Bruxelas quer mudar as regras no céu para que aviões poluam menos

A Comissão Europeia redesenhou uma proposta legislativa que pretende acordar um espaço aéreo único, de forma a evitar desvios nas rotas dos aviões que causem emissões desnecessárias. Estão anda em cima da mesa novas taxas sobre as emissões.

“Os aviões estão, por vezes, a ziguezaguear entre diferentes blocos de espaço aéreo, aumentando os atrasos e o combustível consumido”, afirma a comissária europeia dos Transportes, Adina Valean. A nova proposta deverá reduzir em 10% as emissões decorrentes do tráfego aéreo.

O “Céu Único Europeu” é um projeto de lei que surgiu em 2013, e regressa agora com alguns ajustes. Na altura, este não passou no crivo dos estados membros no Parlamento Europeu.

Entre as diferenças para a lei de 2013, está a inclusão de taxas de navegação aérea de acordo com a pegada de carbono. Quer-se ainda acabar com o uso obrigatório de “blocos de espaço aéreo funcionais”, que são no fundo parcelas definidas por grupos de países europeus, e centralizar a cooperação entre as companhias aéreas. A Agência Europeia de Aviação e Segurança fica encarregue da supervisão.

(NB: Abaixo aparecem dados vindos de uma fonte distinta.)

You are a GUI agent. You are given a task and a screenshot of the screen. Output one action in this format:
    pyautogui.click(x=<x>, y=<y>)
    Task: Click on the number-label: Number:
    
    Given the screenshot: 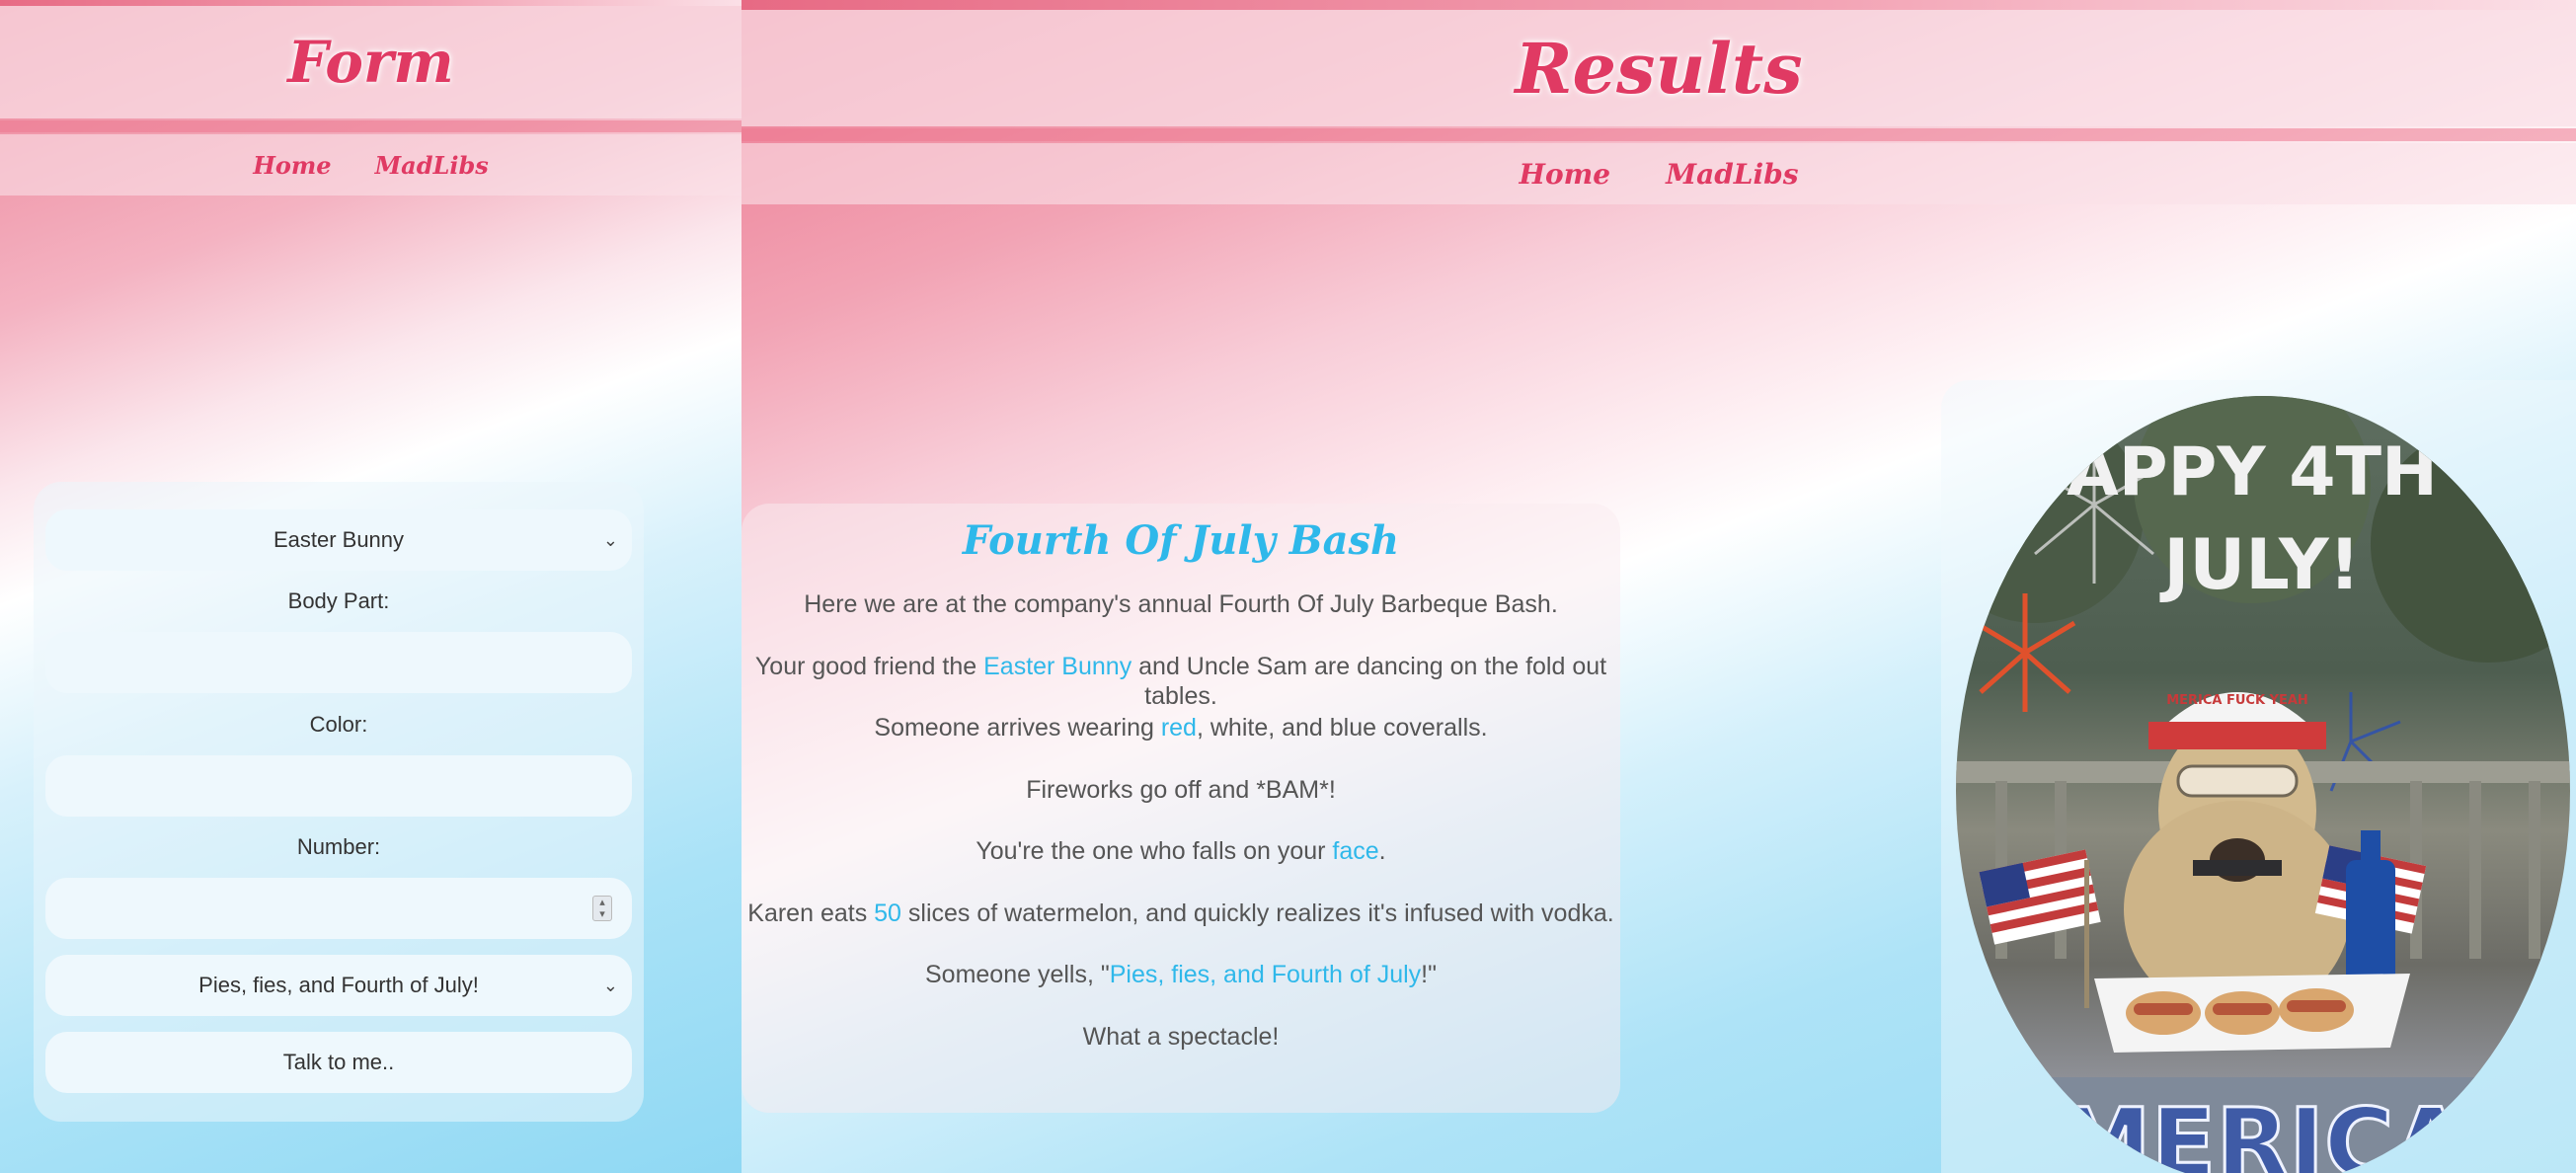 What is the action you would take?
    pyautogui.click(x=338, y=847)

A Comissão Europeia está a pedir que os estados membros aprovem esta peça legislativa “sem atrasos” e ressalva que terão de ser pensadas ainda regras mais específicas de implementação do projeto.  

Em 2013, a comissão Europeia apontou que as ineficiências causadas pela fragmentação dos céus adicionavam 42 quilómetros à distância percorrida num voo médio na Europa, impondo custos extra de quase 5 mil milhões de euros por ano.